The Catholics, though, have their historic doctrines to cope with,
and these were still to be considered in the Second Vatican Council.
The council held with Scripture that “there is one God and one
Mediator between God and men, the man Christ Jesus” (1 Timothy
2:5). The council could not possibly conclude that there is salvation
in any name other than that of Jesus. Cardinal Dulles continues:
In Christ, the incarnate Son of God, revelation reaches its
unsurpassable fullness. Everyone is in principle required to
believe in Christ as the way, the truth, and the life, and in the
Church he has established as an instrument for the salvation
of all. Anyone who, being aware of this, refuses to enter the
Church or remain in her cannot be saved. On the other hand,
persons who “through no fault of their own do not know the
gospel of Christ or His Church, yet sincerely seek God, and
moved by grace, strive by their deeds to do His will as it is
known to them” may attain to everlasting salvation in some
manner known to God.
This is a statement of more than passing interest. Up to a point, it
is the fundamental belief of every Christian church. The point where
things begin to diverge is the requirement of belief in the church.

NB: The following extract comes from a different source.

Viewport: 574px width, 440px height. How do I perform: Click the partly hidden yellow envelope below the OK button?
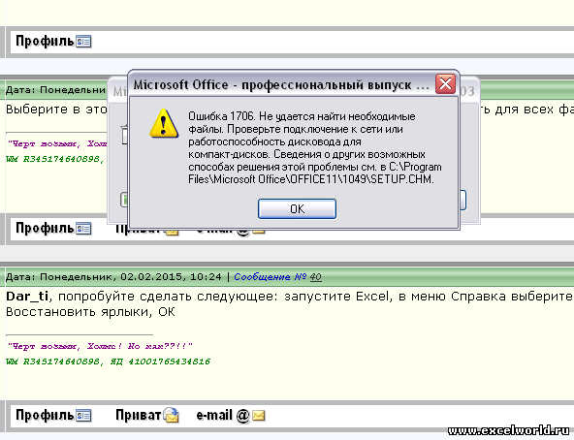pyautogui.click(x=259, y=232)
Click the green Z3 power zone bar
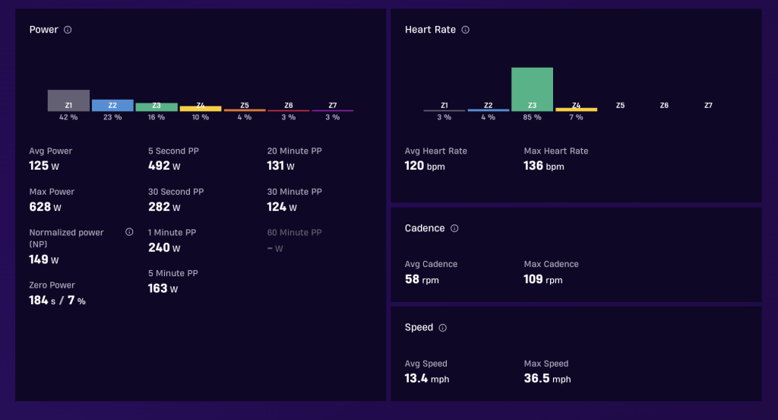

When Catholics speak of “the Church,” they mean the Catholic
church. Only the last sentence of the paragraph keeps the door open
for non-Catholics, including Jews.
I might also quibble with the council’s statement that the church
is established by Christ as an instrument for the salvation of all. If, by
that, the council means “as an instrument of preaching the Gospel,”
then well, but if they mean that the church is somehow a savior, I
have a problem. There is only one Savior, the Lord Jesus Christ.
Still, Cardinal Dulles steps up and addresses one of the long-standing issues of the church.
In seeking to spread the faith, Christians should remember
that faith is by its very nature a free response to the word of
God. Moral or physical coercion must therefore be avoided.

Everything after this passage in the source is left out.